How to get text of first HTML element


How to traverse HTML DOM in order to get text of each and every element recursively. I need to get text of HTML element only without text of child elements. Consider if nested HTML elements are there, then how to get the text of first element eliminating the nested child elements and respective texts.

I have tried "elem.InnerHTML", "elem.InnerTEXT", "elem.TextContent" but these all seems to returning text from all nested elements as well.

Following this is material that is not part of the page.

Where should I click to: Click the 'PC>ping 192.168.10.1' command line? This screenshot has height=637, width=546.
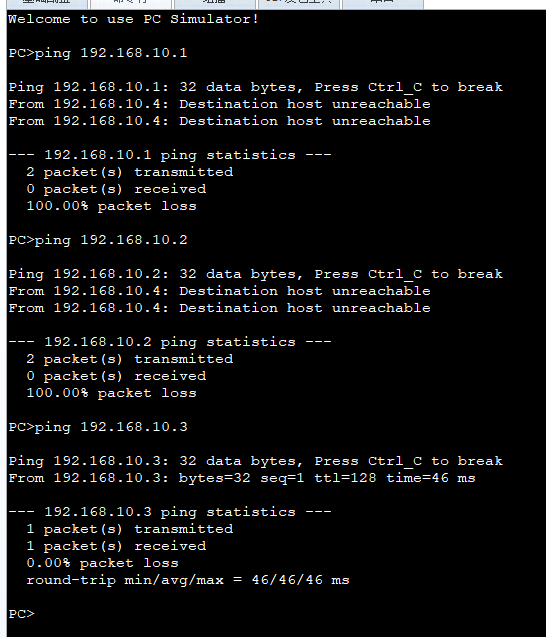click(x=98, y=53)
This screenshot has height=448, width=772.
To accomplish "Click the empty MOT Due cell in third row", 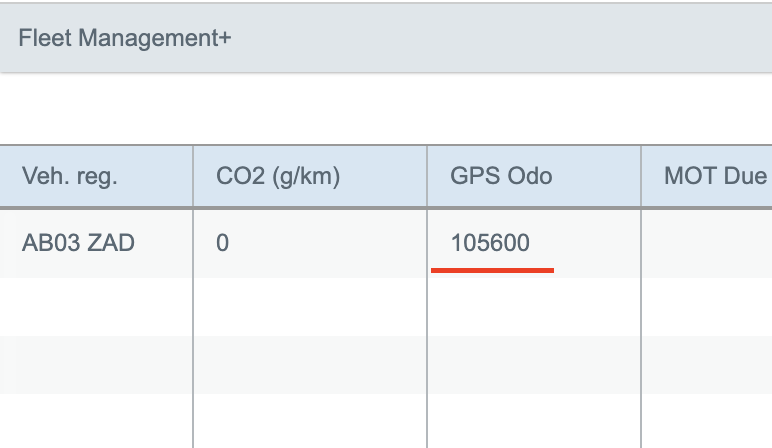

Code sample: I have HTML as below:

<HTML>
    <HEAD></HEAD>
    <BODY>
        <DIV> SOMEDIVTEXT 
            <TABLE>
              <TBODY>
               <TR><TD>COLUMN1</TD></TR>
               <TR><TD>COLUMN2</TD></TR>
              </TBODY>
            </TABLE>
        </DIV>
    </BODY>
</HTML>

I just need to extract SOMEDIVTEXT while current node pointer is at DIV without getting text of nested children.


Solution

  • Okay, so assuming (1) you're writing Javascript in the browser, and (2) you have the element as an object (you mentioned 'elem' in the question, so I guess you have?), then you can get the children of an element using elem.childNodes().

    This will give you a Nodelist object containing each node within the element. In the case of the HTML you quoted in the question, this will be two nodes; the first will be a text node containing the text SOMEDIVTEXT, and the second will be an element node containing the <TABLE> element.

    So elem.childNodes[0] will get the text you are trying to extract.

    But the DOM is pretty flexible, so there are other properties and methods that can also get the same effect, including 'elem.firstChild' as mentioned in another answer.